"""
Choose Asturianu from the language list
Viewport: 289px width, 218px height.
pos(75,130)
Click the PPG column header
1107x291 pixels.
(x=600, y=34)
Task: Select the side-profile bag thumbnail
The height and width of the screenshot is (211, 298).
"""
"""
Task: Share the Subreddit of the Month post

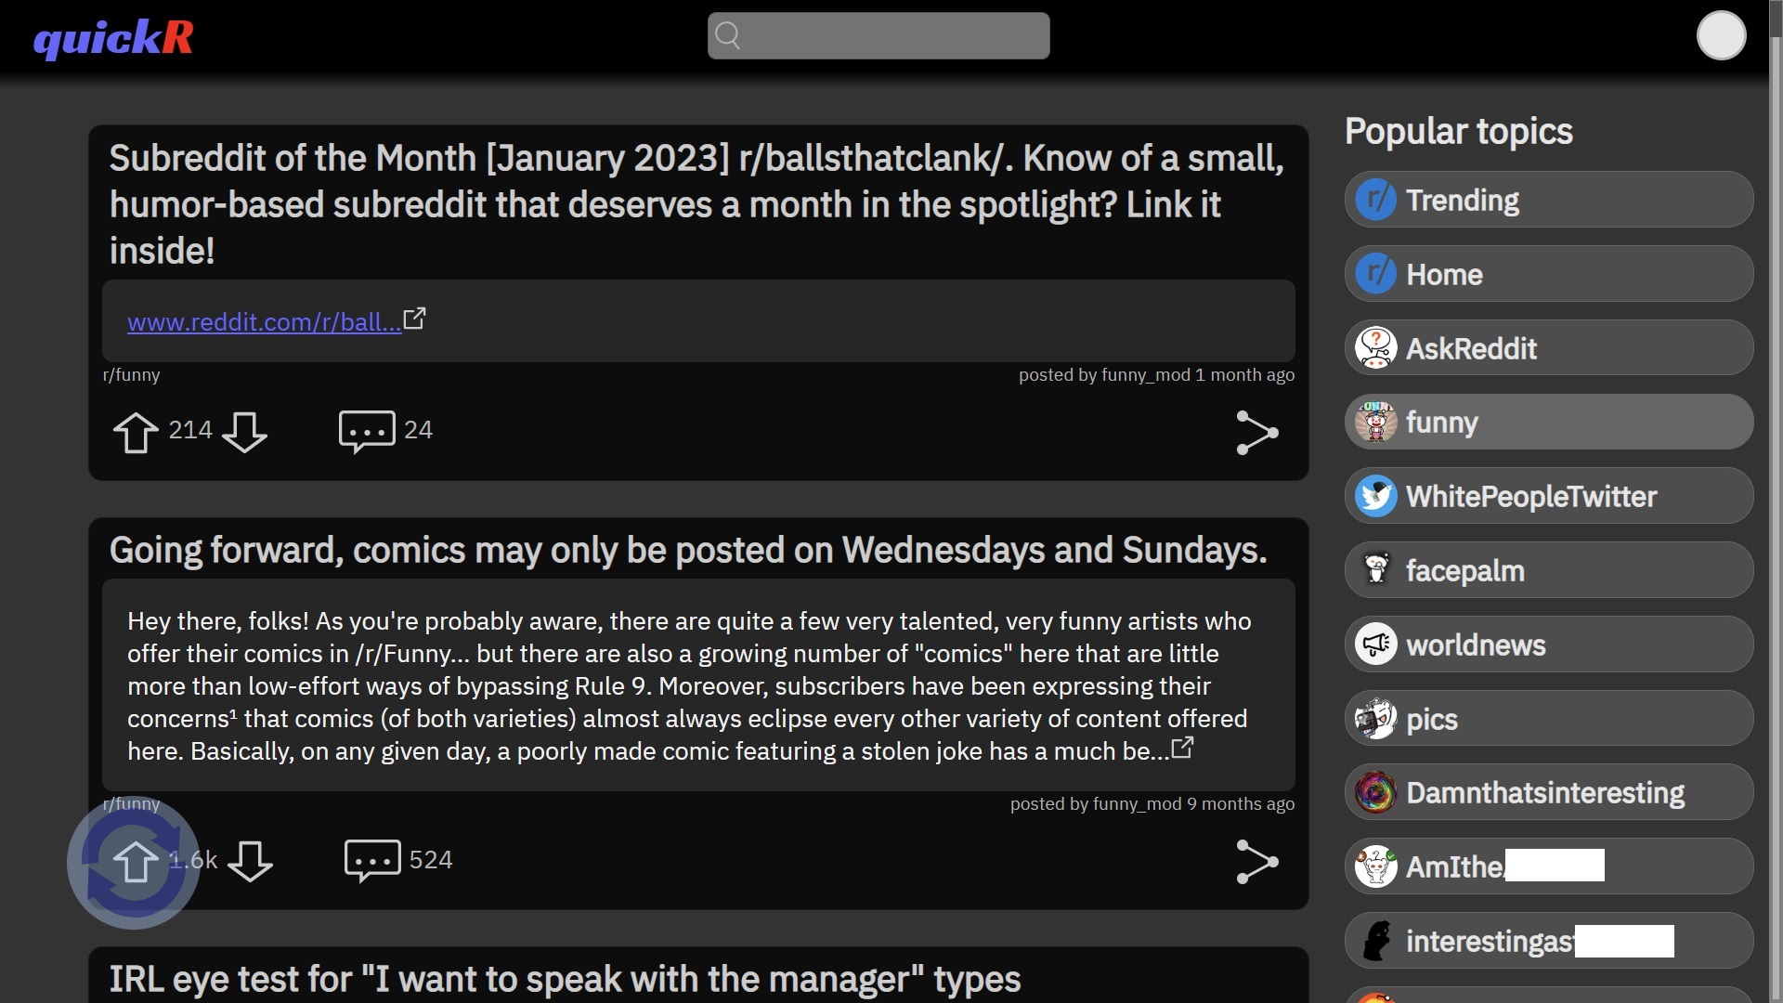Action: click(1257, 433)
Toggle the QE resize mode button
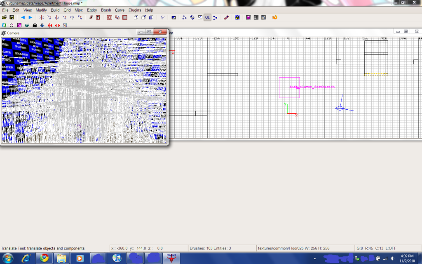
"""
"""
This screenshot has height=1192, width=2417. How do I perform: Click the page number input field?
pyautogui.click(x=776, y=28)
"""
» **Request**: Return the lines from the one containing "This screenshot has" up to and including the one containing "pyautogui.click(x=776, y=28)", copied verbatim.

» **Task answer**:
This screenshot has height=1192, width=2417. How do I perform: Click the page number input field?
pyautogui.click(x=776, y=28)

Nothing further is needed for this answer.